Il posa doucement sa main sur ma joue, atténuant la violence de ses précédents propos.

"Tu sais Pyrrah… je pense que tous ceux qui vont combattre aujourd'hui ont peur, et préféreraient fuir. Pourtant, ils ne vont pas le faire, parce les deux personnes les plus fortes de ce monde seront la pour les guider. Je sais que tu ne veux pas de ce rôle, mais tu possèdes cette force. Si tu ne le fais pas pour eux, fait le pour nous. Pour qu'on puisse se retrouver dans le monde réel."

Je posai ma main sur la sienne, me concentrant sur sa chaleur. Je ne voulais pas le perdre. Prenant une grande inspiration tremblante, je m'excusai.

"Désolé, je crois que j'ai paniqué…" Soufflai-je. "J'ai vraiment envie qu'on retourne dans notre maison au bord du lac. Je me fiche de ne jamais rentrer, si je peux vivre ici à tes côtés pour toujours."

"Pour toujours… Oui… Ce serait le rêve…" Soupira mon blond, un air préoccupé sur le visage.

Il hésita un long moment avant de verrouiller son regard au mien, l'air mortellement sérieux.

"Pyrrah?" Me demanda-t-il. "As-tu déjà pensé à ce que deviennent nos corps dehors?"

Je le regardai un instant, surpris par sa question. Tout les joueurs s'étaient déjà un jour posé cette question, mais comme il était impossible d'avoir des réponses, nous l'avions tous enfoui au plus profond de nous. Mieux valait ne pas trop y réfléchir, pour sa santé mentale.

"Tu te souviens de ce que Gellert Grindelwald a dit, le premier jour? Il a dit que nous allions être déconnectés de nos VirtualRing pendant deux heures…"

"C'était pour nous déplacer dans des hôpitaux…" Murmurai-je, me rappelant ce jour comme si c'était hier. Je m'étais demandé à ce moment si je n'allais pas mourir, là, à cet instant.

"Ils nous gardent en vie sur un lit d'hôpital… et je doute que ça puisse durer éternellement…" Souffla mon blond, son regard hanté prouvant qu'il y avait longuement réfléchi.

Un peur incontrôlée m'envahit, et ma vision se troubla. J'avais l'impression de sombrer brutalement, et je m'agrippai à Draco, le serrant dans mes bras.

"Tu veux dire qu'il y a une limite de temps. "Soufflai-je dans son oreille. "Que l'on finisse le jeu ou pas…"
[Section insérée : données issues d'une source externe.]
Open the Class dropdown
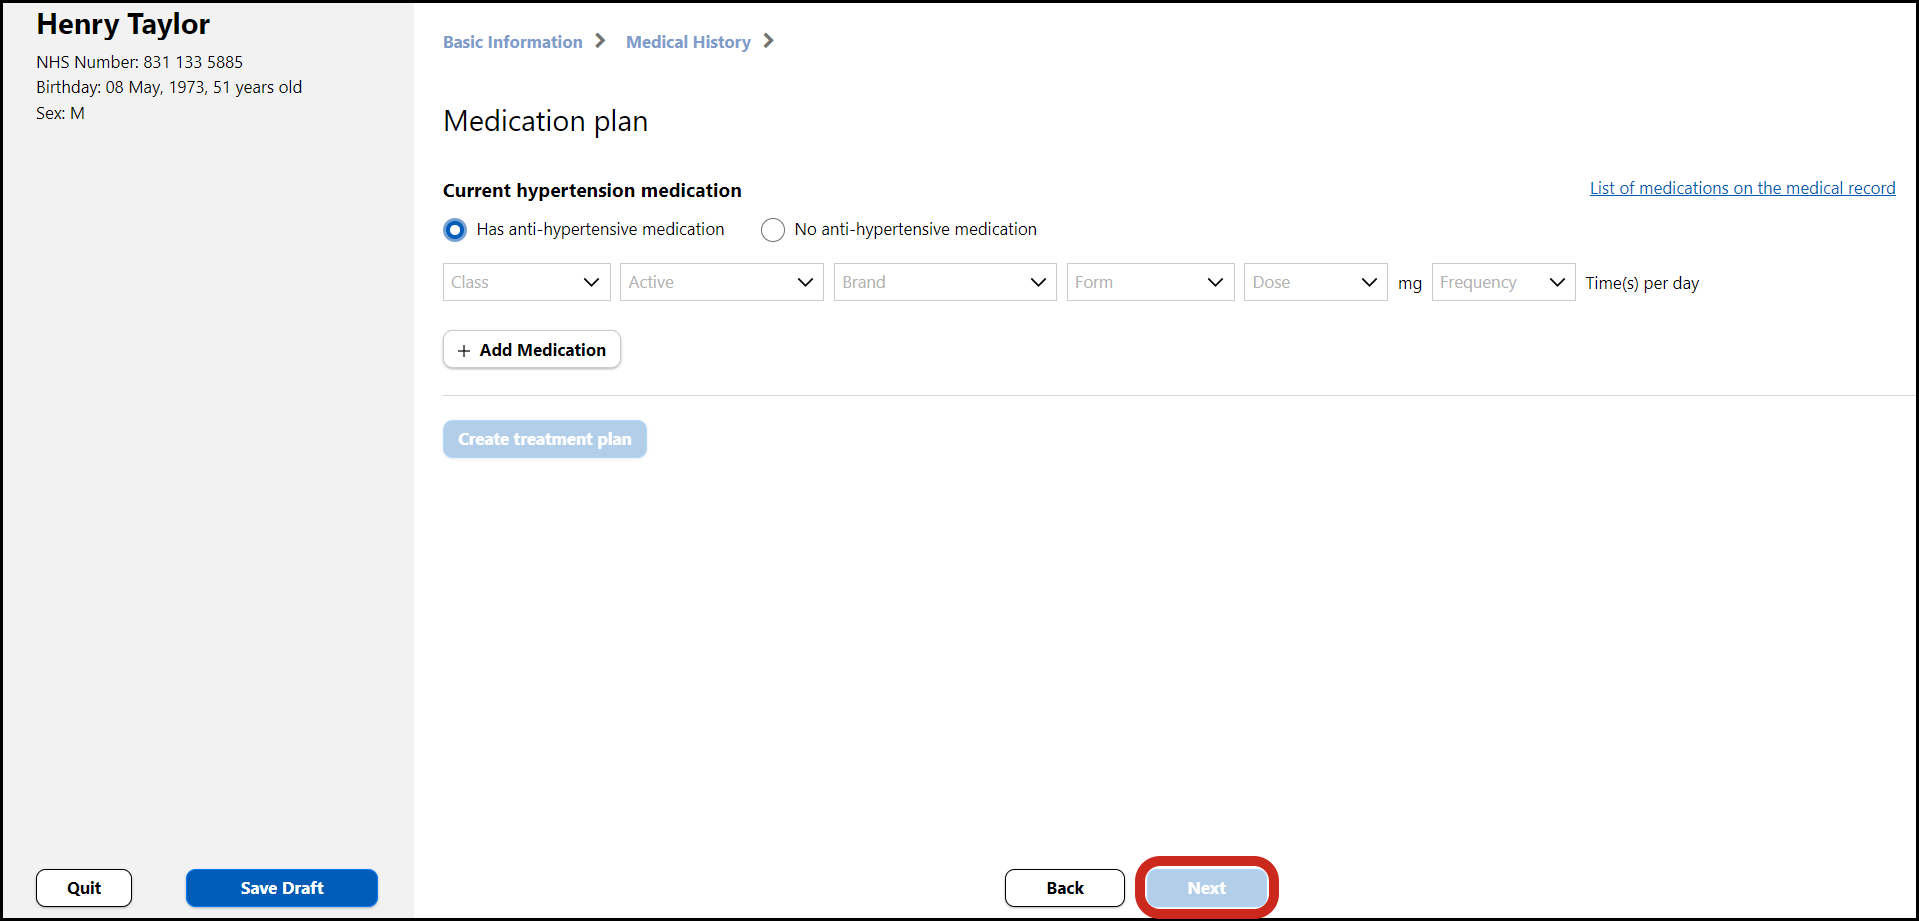Viewport: 1919px width, 921px height. tap(526, 282)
"Oui." Me répondit-il de la même manière. "Et elle sera différente selon les joueurs. Je n'en ai jamais parlé avant car c'est tabou ici, mais avec toi c'est différent. Je veux qu'on se retrouve dehors, je veux te revoir, t'épouser réellement, et vivre à tes côtés."

Il s'arrêta un instant pour reprendre ses esprits. Je l'entendis déglutir, avant de reprendre la parole. "C'est pourquoi…" Mais sa voix s'étrangla dans sa gorge.
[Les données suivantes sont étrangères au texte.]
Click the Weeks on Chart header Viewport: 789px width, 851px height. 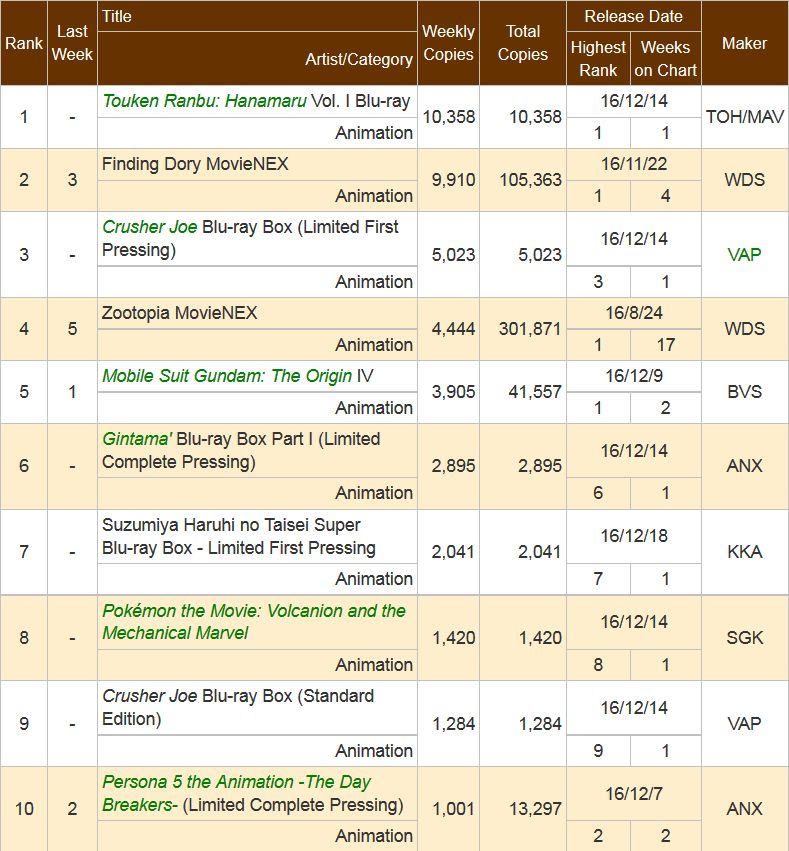pyautogui.click(x=665, y=59)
"C'est pourquoi nous devons nous battre." Finis-je à sa place.

Ma peur n'avait pas disparue, mais je ne pouvais pas craquer maintenant. Pas alors que Draco n'abandonnait pas. Pas alors qu'il se battait pour nous donner un avenir. Nous n'avions pas le choix, et c'était étrangement plus facile ainsi.

Les choses étaient simples finalement, soit nous nous battions, soit nous mourrions. Tôt où tard, ça ne changeait rien pour nous. Nous voulions seulement rester ensemble le plus longtemps possible, et nous retrouver dans le monde réel.

Alors nous allions continuer à avancer, quoi qu'il arrive. Je resserrai mon étreinte autour du corps de mon blond, puissant dans sa force et lui donnant de la mienne.